Remember, they don’t hang out with other bobcats except during breeding season. Kittens are only raised by the mother; they stick with her from nine months to a year, then disperse as what scientists call “subadults.”
Males will travel a longer distance than females to establish a territory, Dennison said. Females have smaller home ranges, and they don’t allow much overlap in territory with other females.
“Unless it’s a daughter, then an overlap might be tolerated,” she said.
Subadults leave before new kittens arrive. That’s usually in the spring, in March, April and May, although later litters have been known to happen.
Bobcats can reproduce every year, although they don’t have to, and average two to three kittens in a litter. They have den sites but don’t necessarily stay in the same one; they might move locations several times.
And “den” can be a lot of things, “a hole in a tree, a pile of sticks, anything they can get underneath,” Dennison said. “They aren’t dug, they’re found.”
At two months, the kittens venture further from the den. Through the rest of the summer, they go out and learn to hunt with their mother.
“They’re quite skilled hunters,” she said. “They’re ambush predators. They hide and depend on the element of surprise.”
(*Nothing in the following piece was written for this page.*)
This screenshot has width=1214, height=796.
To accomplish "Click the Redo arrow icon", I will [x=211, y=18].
A 2014 report by Suzanne Prange, adjunct faculty at OU and director of the Appalachian Wildlife Research Institute, and Christa Rose of Eating patterns. Native Species Support, examined stomach contents of deceased bobcats to find out what they eat.
They discovered the Eastern cottontail rabbit was the most popular item on the menu, but white-tail deer made for the most caloric intake, especially in the winter. Adult bobcats may catch and kill raccoons, possums, groundhogs, and even beavers, the scientists said, while subadults may rely on smaller mammals and rodents, like moles or shrews, for their energy demands.
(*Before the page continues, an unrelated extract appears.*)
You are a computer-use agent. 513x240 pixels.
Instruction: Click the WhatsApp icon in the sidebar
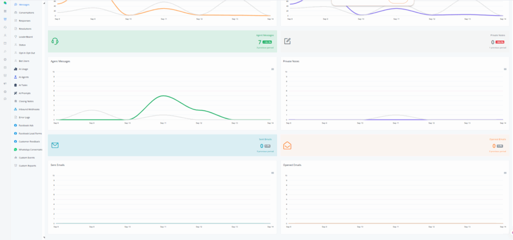(x=16, y=150)
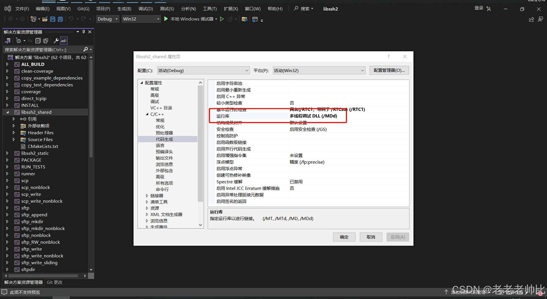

Of course, it’s impossible to tell by stomach contents whether the animal the bobcat ate was hunted or scavenged. And while it’s hard to imagine a cat that maxes out at about 30 pounds taking down an adult deer, bobcats can do it “using several quick bites at the throat, neck, or base of the skull,” according to the report.
The prominence of deer in the bobcats’ winter diet may be because smaller mammals and rodents are less available, or because harsh conditions weaken the deer and make them more vulnerable. If it’s up to the secretive bobcat, we may never know.
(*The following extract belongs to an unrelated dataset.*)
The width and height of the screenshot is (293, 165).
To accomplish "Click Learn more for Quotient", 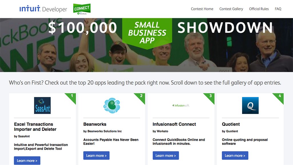I will (x=235, y=156).
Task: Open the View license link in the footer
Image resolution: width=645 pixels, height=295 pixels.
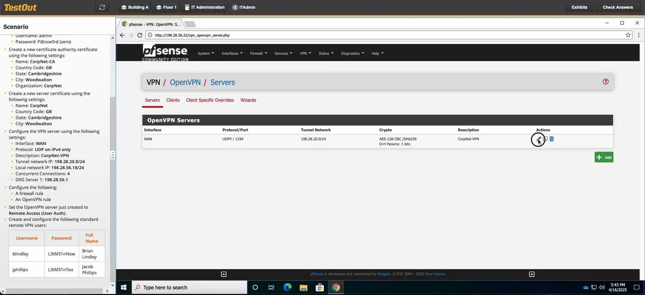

Ironically, one of the best ways that scientists have to count bobcats is probably the biggest threat to their recovery. A report by Prange, Rose and other scientists released in 2019 notes that Ohio has “the nation’s fifth largest traffic volume, the tenth largest highway network, and fourth largest interstate system.”
“Our study revealed that the overall impacts of roads on Ohio’s recovering bobcat population, based on its current distribution, is high,” the scientists concluded.
Aside from adding warning signs, or perhaps culverts or crossing areas for wildlife, there’s not a lot that can be done to lessen the impact of road traffic.
But perhaps the study of road casualties will lead to management strategies that will better the bobcats’ chances. Meanwhile, Dennison said, “The bobcat is a success story, and they continue to do well.”